Slavery and American Christianity

Michele Bachman is providing mini lessons on the Southern branch of American Christianity. Granted, as she keeps telling us, she’s from Iowa. Her current constituents in Minnesota may also be surprised to find that they’re supporting a branch of Christianity that can be traced back to the slave-owning and segregated South.

Let’s start with the recent challenge during the Iowa debates: Would you, Michele Bachman, bow to the Biblical dictum that wives should be subservient to their husbands? She nicely sidestepped that, but the underlying message of a hierarchy– some members of the human race being closer to God and thus carrying more authority than others–remains. True, the ditty about all God’s children, “black and white, red and yellow,” which we used to sing in Sunday school is inherent in Christianity, but so too is the idea of a “chosen race, God’s chosen people,” a band of the enlightened, persecuted and reviled by pagan hordes, but triumphing if not on earth, then in heaven. Michele Bachman is all about triumphing on earth.

The history of Christianity calls up this complex of ideas and emotions: persecution, special enlightenment, a “light shining in darkness,” and extraordinary power to trump all established kingdoms. Very political, inherently revolutionary or at least resistant. Christianity is replete with contradictions.

I have no special pipeline to heaven, but I do have years of experience with Southern and Christian racism. My parents moved to Charleston, South Carolina after World War II. My father was the son of a Presbyterian “missionary” to his people–they being Italian immigrants in Pittsburgh, whom my grandfather, also a recent immigrant, was trying to convert to Protestantism. My father also studied for the ministry, but gave it up in favor of teaching history. Whatever notions about Christian hierarchy he brought with him to South Carolina, were, over the next four decades, infused and distorted by the furor over civil rights.

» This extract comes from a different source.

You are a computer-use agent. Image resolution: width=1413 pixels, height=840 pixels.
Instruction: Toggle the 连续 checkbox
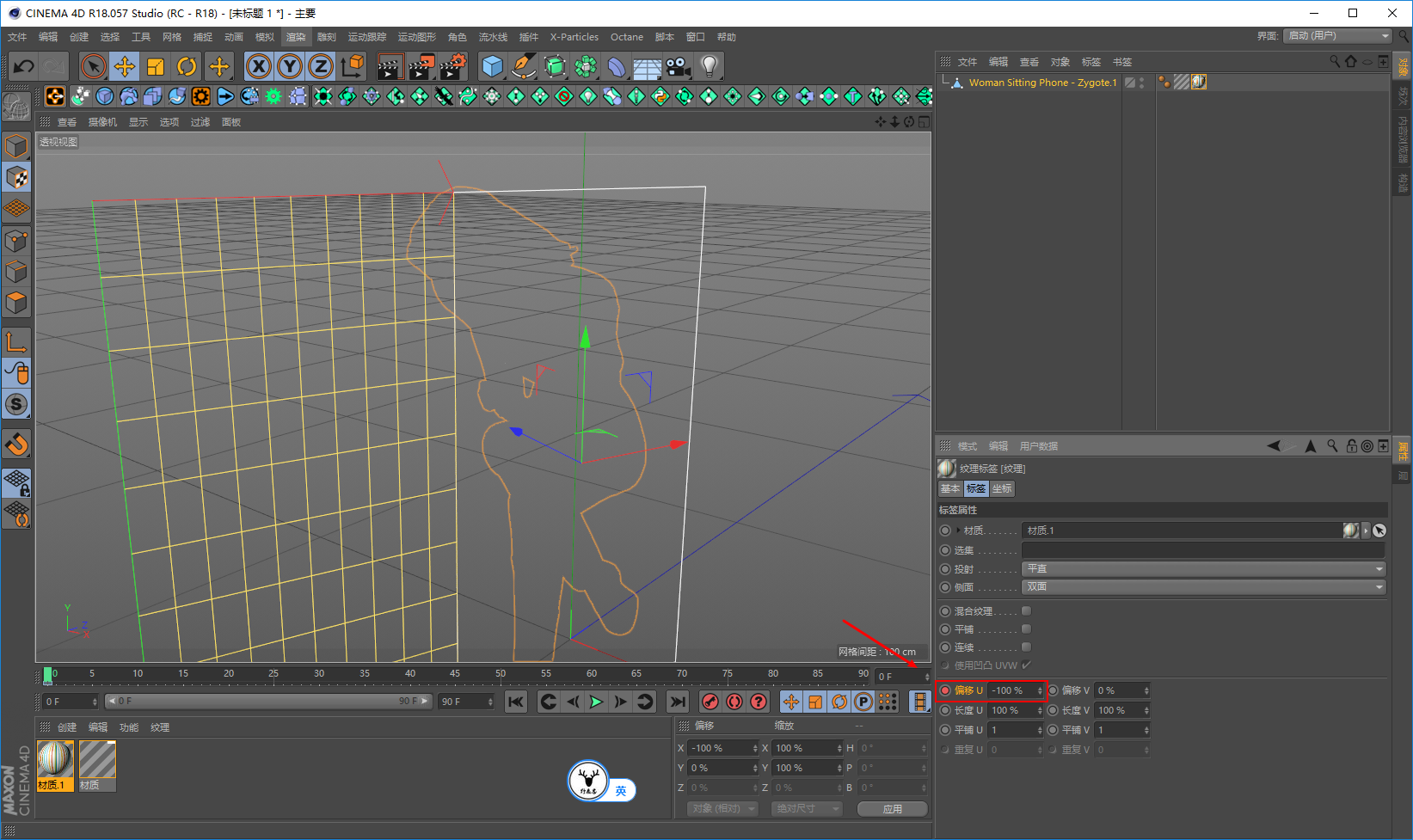[x=1026, y=647]

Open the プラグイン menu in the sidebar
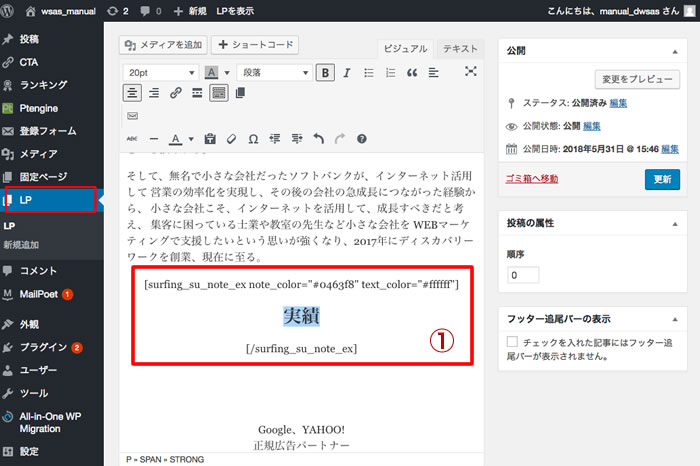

“Slavery was a benign institution,” he would say, scratching his receding hairline. “It took barbarians, black as the ace of spades, and it Christianized and civilized them.” It was an old apology for slavery, still making its rounds, one he undoubtedly taught in his American history courses at The Citadel. “Black people a’re unclean,” he would hiss as me as we passed groups of maids and janitors standing at bus stops. It took me a while to become suspicious of this apology for the aftermath of slavery we were living with: segregation. Gradually I noticed that the black parts of town were poor and ramshackled. Black maids and gardeners, our own black janitor Shorty, wore old clothes and down-at-the-heel shoes. They were subservient, though I didn’t know that word, but as they passed empty seats at the front of the bus and moved to the rear, I felt ashamed at laws that burdened hard-working men and women, but privileged me, a mere teenager, simply because my skin was a lighter color.

“God has given them into our hands,” my father would proclaim in his best moods. In his worst moods, he would shout, “Miscegenation will be the downfall of the race!” It took me a while to parse that one. When I finally figured out it meant a black and a white person having sex and giving birth to a child, I narrowed my eyes at him. He was, by then, accusing me of enticing black boys to our door. They would want to date me. “Daddy,” I screeched, “I don’t know any black boys!” Facts did not penetrate his towering, righteous certainty.

When I consider the danger that Michele Bachman represents, I’m reminded of this towering certainty and my father’s rather remote connection to slavery, segregation and the Southern experience. He grew up in the North, yet his family was imbued with a deeply Christian worldview. They were also embattled: fighting one of the Western world’s most decidedly religious battles between Catholicism and Protestantism. He was also given to quoting the Bible, especially the Old Testament where power resided in patriarchs, where believers were hounded out of Egypt but with God’s intervention–rolling back those Red Sea waters–they reached the Promised Land.

As a history teacher, he was well aware of the divide at our nation’s founding: between northern states with little slavery and a dislike of it, and the Southern plantation owners whose entire way of life was predicated on retaining African slavery. What freedom meant to these diverse regions was not the same thing. Over the decades after Freedom was gained from England, freedom shifted its glare toward the bondage of enormous numbers of black people, who lived largely in the south. But there, the white owners coopted the word freedom for their own use: they were free to pursue their own way of life. They would not be imposed upon by their northern brethren. Each side used Christian teaching to prop up their underlying belief about how to treat a people oppressed and degraded within this bastion of supposed freedom.

After listening to the likes of Michele Bachman, it’s s rather a relief to remember Christianity can also be made to support “all God’s children got wings,” to quote a black spiritual. Christ died for ALL our sins. No one is ultimately elevated with power over another. Or, to step aside and view the way religion can be made to serve competing political positions, to remember that the United States is predicated on a separation of church and state. And t0 be deeply disturbed when reading in a recent New Yorker article on Michele Bachman, that Oral Robert University in Tulsa, Oklahoma, where she received her law degree, required students to sigh a “code of honor” on their Christian beliefs, and that one of the school’s two goals is “to restore law to its historic roots in the Bible.” (Ryan Lizza, “Leap of Faith,” The New Yorker, August 15,22, 2011, p. 59).